Alesp ignora outros servidores, que recebem menos e mais devagar
A proposta de Mecca ignora os servidores de outras secretarias que não os da Segurança Pública, cuja bonificação por resultados também não tem prazos firmados na legislação. Para quem não é policial, o bônus é regulamentado pela lei complementar 1.361, sancionada em 2021.

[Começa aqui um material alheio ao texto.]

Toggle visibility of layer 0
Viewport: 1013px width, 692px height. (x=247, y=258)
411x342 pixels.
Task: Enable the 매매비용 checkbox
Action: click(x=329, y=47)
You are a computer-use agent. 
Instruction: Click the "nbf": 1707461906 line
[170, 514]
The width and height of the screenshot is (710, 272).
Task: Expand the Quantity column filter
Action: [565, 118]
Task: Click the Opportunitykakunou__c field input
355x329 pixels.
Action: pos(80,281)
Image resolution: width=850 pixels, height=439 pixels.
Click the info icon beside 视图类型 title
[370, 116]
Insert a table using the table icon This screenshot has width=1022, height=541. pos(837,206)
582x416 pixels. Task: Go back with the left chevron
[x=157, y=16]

A Ponte já mostrou que, mesmo sem a existência de um calendário de pagamento para qualquer dos servidores, os policiais militares têm sido privilegiados tanto em volume de dinheiro quanto na maior celeridade para recebimento do bônus. Os PMs tiveram os resultados de 2024 consolidados em maio deste ano e receberam R$ 829,7 milhões em bonificações ao longo do mandato de Tarcísio.
A título de comparação, os servidores vinculados à Secretaria da Saúde precisaram entrar em greve no começo deste mês após o governador descumprir um acordo para a quitação do adicional: eles só tiveram o bônus relativo às metas de 2023 e, durante a gestão Tarcísio, receberam R$ 2,3 milhões — ou seja, o valor distribuído pelo governador aos policiais militares é 367 vezes maior.
Major tentou outras propostas para beneficiar PMs com bônus
O deputado Major Mecca, em seu segundo mandato, já havia proposto outros dois projetos relativos à bonificação por resultados, ambos também em benefício apenas de PMs. Em 2019, propôs um PLC para que a bonificação fosse paga também a veteranos das polícias e pensionistas. O texto não avançou e acabou arquivado em 2023, no início de uma nova legislatura.
Em 2020, ele havia proposto um outro projeto para que a bonificação fosse paga também a militares inativos e da reserva. Queria ainda que, entre outras coisas, o cálculo do bônus deixasse de levar em conta o número de dias de trabalho do policial beneficiado e os resultados obtidos no território em que atua. O projeto também foi arquivado em 2023. O relator do texto na CCJ, o então deputado Marcos Zerbini (PSDB), afirmou que a iniciativa era inconstitucional, porque deveria vir do governador.
Atualmente ainda tramitam em comissões da Alesp dois textos relativos à bonificação paga aos policiais, ambos de iniciativa da deputada estadual Dani Alonso (PL). Com o PLC 65/2023, ela propôs que passe a constar em lei que o bônus tem natureza indenizatória — o que faria com que o imposto de renda não possa incidir sobre ele. Já com o PLC 33/2024, a parlamentar quer que a legislação deixe claro que descontos de assistência médica ou de natureza tributária não podem incidir sobre o adicional.
Os dois projetos tratam de mudanças apenas na lei que regulamenta a bonificação paga aos servidores vinculados à SSP-SP. Portanto, também ignora os trabalhadores de outras pastas.
PMs já privilegiados com ‘Bônus do Tarcísio’
A Ponte publica desde junho uma série de reportagens sobre o “Bônus do Tarcísio”, com a qual revelou que, até a metade deste ano, policiais militares já haviam ficado com 30,5% do valor já distribuído pelo governador a título de bonificação por resultados (o equivalente a R$ 827 milhões) — embora eles representem 15,8% dos servidores do Estado (cerca de 82 mil de um total de 519 mil).
Também identificou que o governo Tarcísio tem pago as bonificações com base em metas que foram definidas só depois de passado o período no qual deveriam ter sido cumpridas. A bonificação tem tido transparência frágil, já que não é divulgado quem a recebeu ou quanto foi pago a cada um.
Além disso, a Ponte apurou que o bônus dado aos policiais ignora, entre os critérios exigidos para a recompensa, o combate a crimes como tráfico de drogas, estupro, estelionato, sequestro, desaparecimento forçado, lesão corporal seguida de morte e posse ilegal de arma de fogo, entre outros.
Especialistas e servidores ouvidos pela reportagem afirmam ver robustos indícios de que o bônus tem sido usado não como um incentivo por méritos e para a eficiência da máquina pública, mas de modo arbitrário e político — ou seja, como um agrado a uma das bases políticas do governador no estado e também como um aceno ao eleitorado que preza pela militarização da segurança pública.